EXERCISE PROMPT: Set down a true copy of the data, with all pictures left out.

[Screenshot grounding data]
^^^^^^^^

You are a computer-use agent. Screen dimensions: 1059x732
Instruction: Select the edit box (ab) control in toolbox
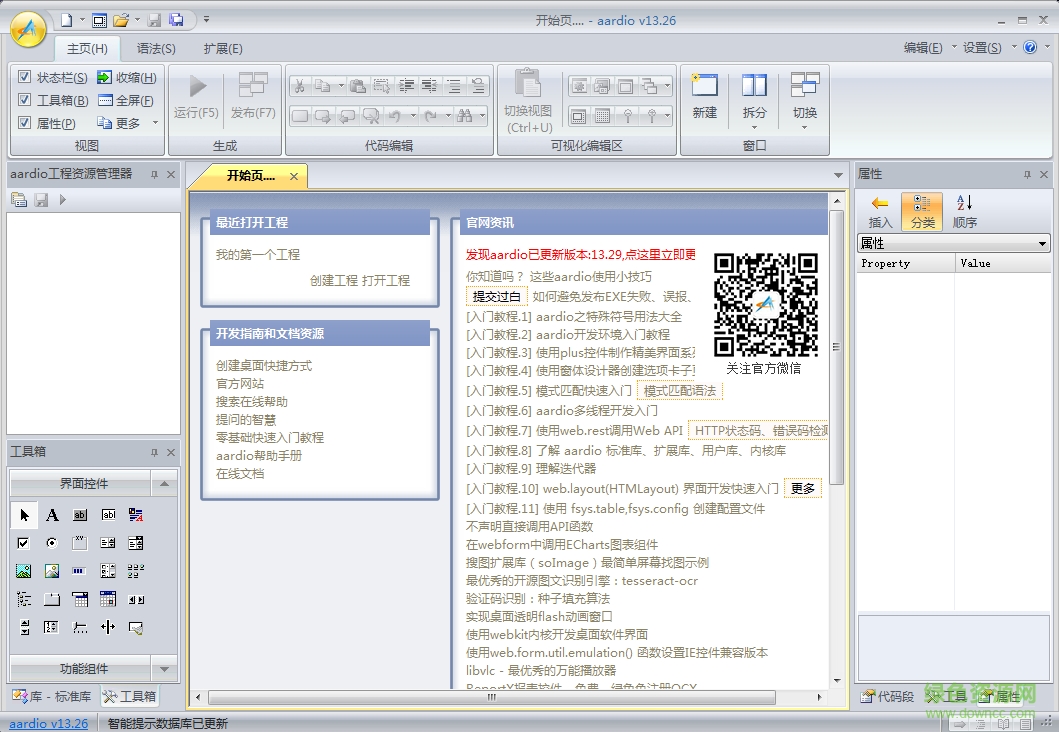coord(80,514)
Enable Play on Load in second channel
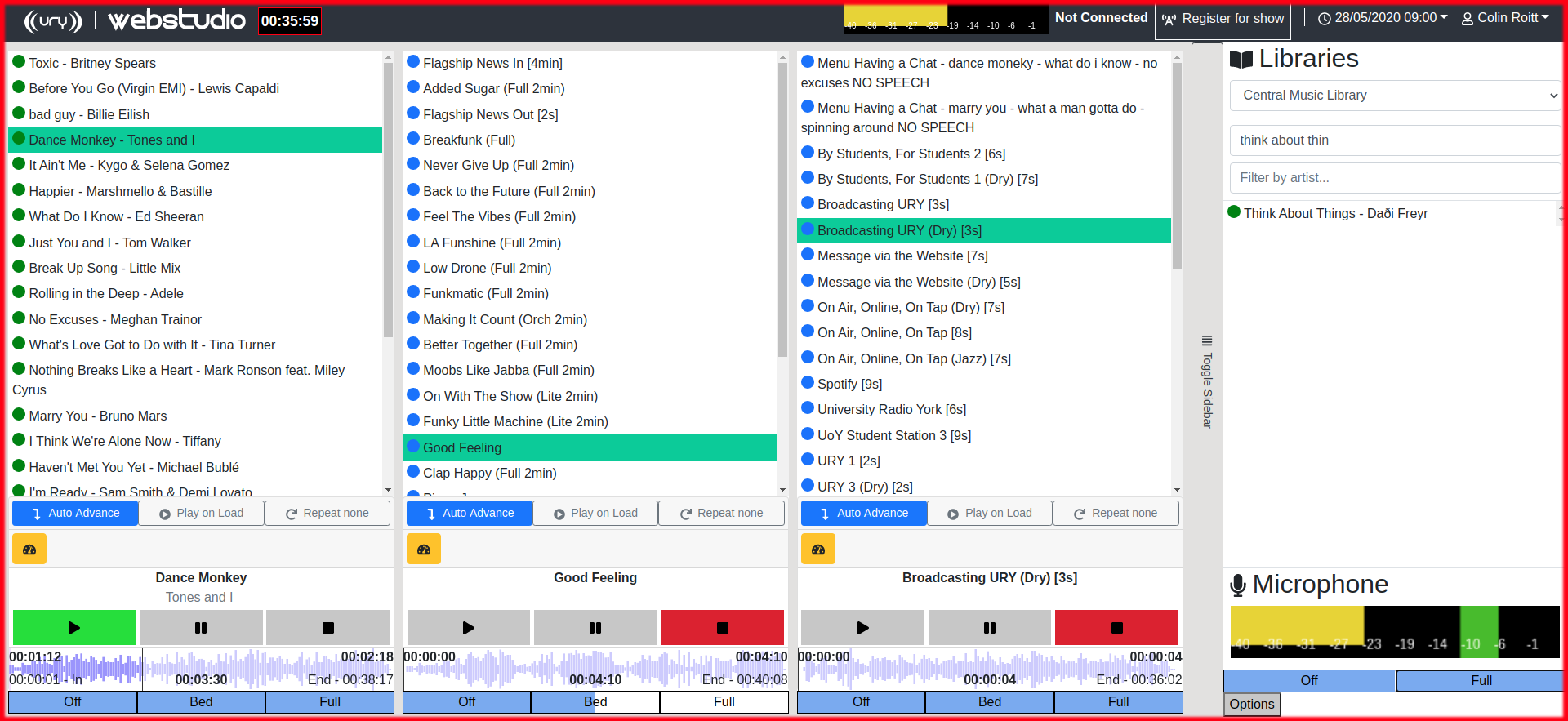This screenshot has width=1568, height=721. (x=595, y=513)
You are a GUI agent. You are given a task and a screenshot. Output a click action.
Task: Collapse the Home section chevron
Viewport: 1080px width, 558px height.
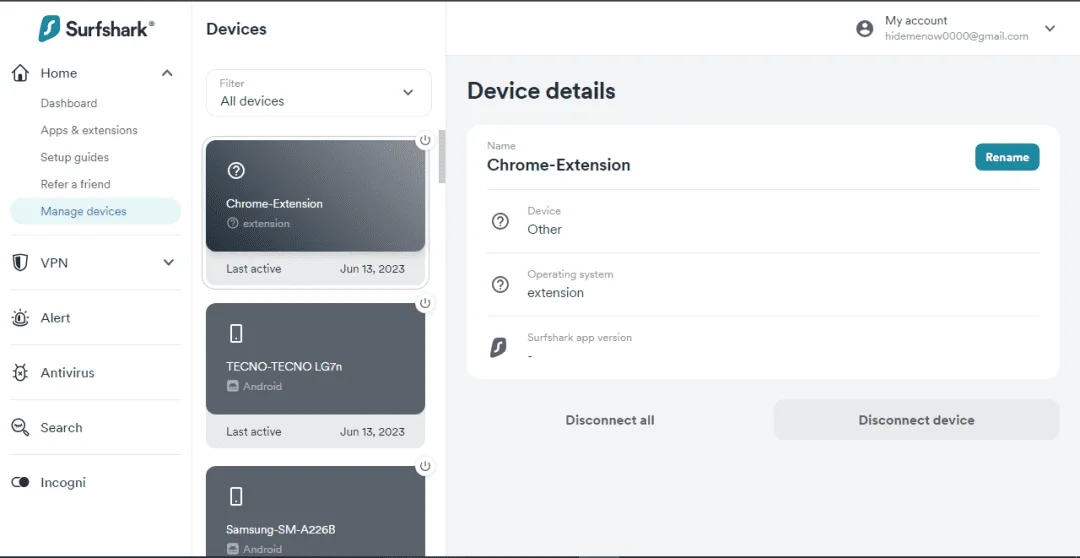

^^^^^^^^

ANSWER SECTION:
You are a computer-use agent. Screen dimensions: 1059x732
Instruction: Select the edit box (ab) control in toolbox
coord(80,514)
Enable Play on Load in second channel
This screenshot has width=1568, height=721. (x=595, y=513)
You are a GUI agent. You are given a task and a screenshot. Output a click action.
Task: Collapse the Home section chevron
Viewport: 1080px width, 558px height.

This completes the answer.